Court Opinion

ID: 9486595
Source: CourtListenerOpinion
Date Created: 2023-08-05 11:53:48.0964+00
Date Added: 2024-06-11T17:51:49.260321
License: Public Domain

*1350W. EUGENE DAVIS, Circuit Judge,
concurring in part, dissenting in part:
I totally agree with the majority that this case should be remanded so the district court can give further consideration to its sentence. Unlike the majority, on remand I would not foreclose the district court from considering in the upward departure calculus the prior bank robberies the defendant was charged with committing in Counts 1 and 2 of this indictment.
As the majority opinion reflects, the circuits are split over this question. The majority relies on the opinions of the Ninth and Third Circuits.1 These cases hold, as do the majority, that the defendant does not get the benefit of his plea bargain when the district court upwardly departs based on the dismissed counts of the indictment. I agree with the Second and Tenth Circuits2 that no reasonable basis exists for a defendant who enters a guilty plea to believe that the court cannot use the prior criminal conduct from the dismissed counts of the indictment to enhance his sentence. Ashburn’s plea bargain had no language that could have led him to that conclusion. It provided that the government would dismiss two of the counts and the government fully complied with that obligation.
I also find nothing in the guidelines themselves that would lead a defendant to reasonably expect that the conduct underlying the dismissed counts could not be used to enhance his sentence. The general guideline authorizing departure, § 5K2.0 does so in very broad terms.
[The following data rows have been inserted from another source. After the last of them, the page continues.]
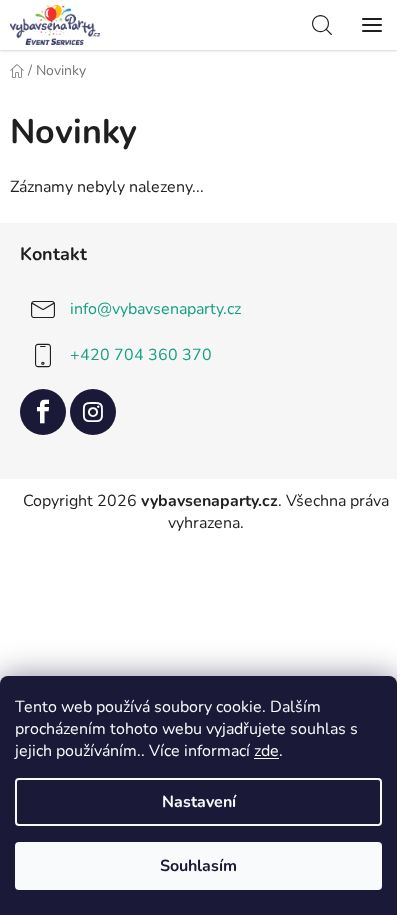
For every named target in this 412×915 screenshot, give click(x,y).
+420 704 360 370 (141, 355)
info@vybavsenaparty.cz (155, 309)
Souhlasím (198, 866)
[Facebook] (43, 412)
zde (266, 751)
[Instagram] (93, 412)
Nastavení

It authorizes the court to impose a sentence outside the guideline range if the court finds “that there exists an aggravating or mitigating circumstance of a kind, or to a degree not adequately taken into consideration by the Sentencing Commission in formulating the guidelines.... ” More specifically, 4A1.3 authorizes a court to depart “[i]f reliable information indicates that the criminal history category does not adequately reflect the seriousness of the defendant’s past criminal conduct or the likelihood that the defendant will commit other crimes,.... ”
In deciding whether to depart because of the defendant’s criminal history, subsection (e) expressly authorizes the court to consider “prior similar adult criminal conduct not resulting in a criminal conviction.” Neither this guideline nor its commentary suggests that an exception exists for prior similar criminal conduct that is the subject of dismissed counts of an indictment.
Because nothing in the plea agreement or the guidelines prevents the district court from considering the criminal acts underlying the dismissed counts, I would not require the district judge to close his eyes to this conduct.
ORDER
(July 1, 1994)
BY THE COURT:
A majority of the Judges in active service, on the Court’s own motion, having determined to have this case reheard en banc,
IT IS ORDERED that this cause shall be reheard by the Court en banc with oral argument on a date hereafter to be fixed. The Clerk will specify a briefing schedule for the filing of supplemental briefs.

. United States v. Fine, 975 F.2d 596, 602 (9th Cir.1992) (en banc); United States v. Castro-Cervantes, 927 F.2d 1079 (9th Cir.1990); United States v. Thomas, 961 F.2d 1110, 1121 (3d Cir.1992).

. United States v. Kim, 896 F.2d 678 (2d Cir.1990); United States v. Zamarripa, (10th Cir.1990).